**EXERCISE GOAL**: Print the records below exactly, leaving out nothing.

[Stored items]
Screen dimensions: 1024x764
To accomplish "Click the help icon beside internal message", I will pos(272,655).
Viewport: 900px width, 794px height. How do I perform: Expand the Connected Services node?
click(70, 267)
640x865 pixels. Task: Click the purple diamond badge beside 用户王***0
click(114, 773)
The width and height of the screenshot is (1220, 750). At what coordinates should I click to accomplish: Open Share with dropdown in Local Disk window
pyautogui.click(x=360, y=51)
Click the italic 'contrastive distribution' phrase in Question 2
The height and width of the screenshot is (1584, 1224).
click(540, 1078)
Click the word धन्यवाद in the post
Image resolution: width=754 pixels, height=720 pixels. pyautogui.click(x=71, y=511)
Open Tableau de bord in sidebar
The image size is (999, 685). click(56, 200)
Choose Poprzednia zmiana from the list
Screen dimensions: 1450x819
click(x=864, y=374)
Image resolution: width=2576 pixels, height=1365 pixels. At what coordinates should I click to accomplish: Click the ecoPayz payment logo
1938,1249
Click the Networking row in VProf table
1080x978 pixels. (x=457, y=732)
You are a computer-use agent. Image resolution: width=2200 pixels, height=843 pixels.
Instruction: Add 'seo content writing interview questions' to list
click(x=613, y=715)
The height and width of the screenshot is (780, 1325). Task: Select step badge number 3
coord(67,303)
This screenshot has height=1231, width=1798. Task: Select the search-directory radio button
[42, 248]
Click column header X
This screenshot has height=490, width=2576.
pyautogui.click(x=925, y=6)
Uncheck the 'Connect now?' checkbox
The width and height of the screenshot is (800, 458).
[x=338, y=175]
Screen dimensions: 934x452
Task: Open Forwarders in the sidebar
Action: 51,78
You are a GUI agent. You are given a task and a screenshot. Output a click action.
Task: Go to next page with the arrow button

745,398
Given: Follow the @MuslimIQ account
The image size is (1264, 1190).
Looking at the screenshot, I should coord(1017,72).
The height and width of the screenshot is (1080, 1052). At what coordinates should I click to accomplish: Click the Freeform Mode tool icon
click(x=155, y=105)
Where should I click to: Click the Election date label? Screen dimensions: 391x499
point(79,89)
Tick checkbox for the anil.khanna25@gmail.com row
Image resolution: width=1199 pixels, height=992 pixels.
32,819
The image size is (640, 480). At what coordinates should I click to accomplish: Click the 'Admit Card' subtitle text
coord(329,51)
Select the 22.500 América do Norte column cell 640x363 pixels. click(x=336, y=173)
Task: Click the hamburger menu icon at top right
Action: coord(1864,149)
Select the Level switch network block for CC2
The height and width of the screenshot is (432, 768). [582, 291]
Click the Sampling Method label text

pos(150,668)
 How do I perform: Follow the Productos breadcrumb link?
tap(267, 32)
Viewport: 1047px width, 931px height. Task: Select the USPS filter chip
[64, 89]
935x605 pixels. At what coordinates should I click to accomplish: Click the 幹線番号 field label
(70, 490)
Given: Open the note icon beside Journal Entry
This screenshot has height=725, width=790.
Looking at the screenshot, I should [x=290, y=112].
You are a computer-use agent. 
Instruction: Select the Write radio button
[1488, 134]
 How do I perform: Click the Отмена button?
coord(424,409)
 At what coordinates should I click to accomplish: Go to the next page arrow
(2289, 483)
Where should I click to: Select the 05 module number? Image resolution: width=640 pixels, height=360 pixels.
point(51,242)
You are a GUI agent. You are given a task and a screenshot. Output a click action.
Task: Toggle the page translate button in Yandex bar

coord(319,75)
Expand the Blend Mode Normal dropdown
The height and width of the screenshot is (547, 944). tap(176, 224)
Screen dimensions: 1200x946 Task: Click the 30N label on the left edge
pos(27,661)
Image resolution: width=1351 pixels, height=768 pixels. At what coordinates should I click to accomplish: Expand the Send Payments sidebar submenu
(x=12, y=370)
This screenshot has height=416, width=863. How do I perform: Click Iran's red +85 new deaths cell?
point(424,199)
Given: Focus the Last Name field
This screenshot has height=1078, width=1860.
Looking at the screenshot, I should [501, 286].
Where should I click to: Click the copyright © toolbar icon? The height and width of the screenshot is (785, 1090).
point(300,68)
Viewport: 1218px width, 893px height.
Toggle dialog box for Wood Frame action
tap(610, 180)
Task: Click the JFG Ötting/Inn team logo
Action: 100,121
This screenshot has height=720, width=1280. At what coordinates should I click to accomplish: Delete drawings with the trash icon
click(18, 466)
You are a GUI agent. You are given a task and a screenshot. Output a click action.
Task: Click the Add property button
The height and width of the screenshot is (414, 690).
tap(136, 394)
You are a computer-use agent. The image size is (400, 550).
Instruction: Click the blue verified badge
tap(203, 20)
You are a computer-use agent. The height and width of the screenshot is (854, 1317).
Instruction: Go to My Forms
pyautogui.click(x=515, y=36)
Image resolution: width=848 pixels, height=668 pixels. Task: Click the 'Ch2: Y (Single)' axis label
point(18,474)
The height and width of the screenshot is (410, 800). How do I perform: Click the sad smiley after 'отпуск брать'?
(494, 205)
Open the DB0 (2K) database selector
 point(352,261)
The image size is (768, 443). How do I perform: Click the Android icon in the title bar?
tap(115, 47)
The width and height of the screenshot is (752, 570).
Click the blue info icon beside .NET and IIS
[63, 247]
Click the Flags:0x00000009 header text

**RESULT**:
Screen dimensions: 1024x764
To accomplish "Click the help icon beside internal message", I will pos(272,655).
Viewport: 900px width, 794px height. How do I perform: Expand the Connected Services node?
click(70, 267)
640x865 pixels. Task: Click the purple diamond badge beside 用户王***0
click(114, 773)
The width and height of the screenshot is (1220, 750). At what coordinates should I click to accomplish: Open Share with dropdown in Local Disk window
pyautogui.click(x=360, y=51)
Click the italic 'contrastive distribution' phrase in Question 2
The height and width of the screenshot is (1584, 1224).
click(540, 1078)
Click the word धन्यवाद in the post
Image resolution: width=754 pixels, height=720 pixels. pyautogui.click(x=71, y=511)
Open Tableau de bord in sidebar
The image size is (999, 685). click(56, 200)
Choose Poprzednia zmiana from the list
Screen dimensions: 1450x819
click(x=864, y=374)
Image resolution: width=2576 pixels, height=1365 pixels. At what coordinates should I click to accomplish: Click the ecoPayz payment logo
1938,1249
Click the Networking row in VProf table
1080x978 pixels. (x=457, y=732)
You are a computer-use agent. Image resolution: width=2200 pixels, height=843 pixels.
Instruction: Add 'seo content writing interview questions' to list
click(x=613, y=715)
The height and width of the screenshot is (780, 1325). Task: Select step badge number 3
coord(67,303)
This screenshot has height=1231, width=1798. Task: Select the search-directory radio button
[42, 248]
Click column header X
This screenshot has height=490, width=2576.
pyautogui.click(x=925, y=6)
Uncheck the 'Connect now?' checkbox
The width and height of the screenshot is (800, 458).
[x=338, y=175]
Screen dimensions: 934x452
Task: Open Forwarders in the sidebar
Action: 51,78
You are a GUI agent. You are given a task and a screenshot. Output a click action.
Task: Go to next page with the arrow button

745,398
Given: Follow the @MuslimIQ account
The image size is (1264, 1190).
Looking at the screenshot, I should coord(1017,72).
The height and width of the screenshot is (1080, 1052). At what coordinates should I click to accomplish: Click the Freeform Mode tool icon
click(x=155, y=105)
Where should I click to: Click the Election date label? Screen dimensions: 391x499
point(79,89)
Tick checkbox for the anil.khanna25@gmail.com row
Image resolution: width=1199 pixels, height=992 pixels.
32,819
The image size is (640, 480). At what coordinates should I click to accomplish: Click the 'Admit Card' subtitle text
coord(329,51)
Select the 22.500 América do Norte column cell 640x363 pixels. click(x=336, y=173)
Task: Click the hamburger menu icon at top right
Action: coord(1864,149)
Select the Level switch network block for CC2
The height and width of the screenshot is (432, 768). [582, 291]
Click the Sampling Method label text

pos(150,668)
 How do I perform: Follow the Productos breadcrumb link?
tap(267, 32)
Viewport: 1047px width, 931px height. Task: Select the USPS filter chip
[64, 89]
935x605 pixels. At what coordinates should I click to accomplish: Click the 幹線番号 field label
(70, 490)
Given: Open the note icon beside Journal Entry
This screenshot has height=725, width=790.
Looking at the screenshot, I should [x=290, y=112].
You are a computer-use agent. 
Instruction: Select the Write radio button
[1488, 134]
 How do I perform: Click the Отмена button?
coord(424,409)
 At what coordinates should I click to accomplish: Go to the next page arrow
(2289, 483)
Where should I click to: Select the 05 module number? Image resolution: width=640 pixels, height=360 pixels.
point(51,242)
You are a GUI agent. You are given a task and a screenshot. Output a click action.
Task: Toggle the page translate button in Yandex bar

coord(319,75)
Expand the Blend Mode Normal dropdown
The height and width of the screenshot is (547, 944). tap(176, 224)
Screen dimensions: 1200x946 Task: Click the 30N label on the left edge
pos(27,661)
Image resolution: width=1351 pixels, height=768 pixels. At what coordinates should I click to accomplish: Expand the Send Payments sidebar submenu
(x=12, y=370)
This screenshot has height=416, width=863. How do I perform: Click Iran's red +85 new deaths cell?
point(424,199)
Given: Focus the Last Name field
This screenshot has height=1078, width=1860.
Looking at the screenshot, I should [501, 286].
Where should I click to: Click the copyright © toolbar icon? The height and width of the screenshot is (785, 1090).
point(300,68)
Viewport: 1218px width, 893px height.
Toggle dialog box for Wood Frame action
tap(610, 180)
Task: Click the JFG Ötting/Inn team logo
Action: 100,121
This screenshot has height=720, width=1280. At what coordinates should I click to accomplish: Delete drawings with the trash icon
click(18, 466)
You are a GUI agent. You are given a task and a screenshot. Output a click action.
Task: Click the Add property button
The height and width of the screenshot is (414, 690).
tap(136, 394)
You are a computer-use agent. The image size is (400, 550).
Instruction: Click the blue verified badge
tap(203, 20)
You are a computer-use agent. The height and width of the screenshot is (854, 1317).
Instruction: Go to My Forms
pyautogui.click(x=515, y=36)
Image resolution: width=848 pixels, height=668 pixels. Task: Click the 'Ch2: Y (Single)' axis label
point(18,474)
The height and width of the screenshot is (410, 800). How do I perform: Click the sad smiley after 'отпуск брать'?
(494, 205)
Open the DB0 (2K) database selector
 point(352,261)
The image size is (768, 443). How do I perform: Click the Android icon in the title bar?
tap(115, 47)
The width and height of the screenshot is (752, 570).
Click the blue info icon beside .NET and IIS
[63, 247]
Click the Flags:0x00000009 header text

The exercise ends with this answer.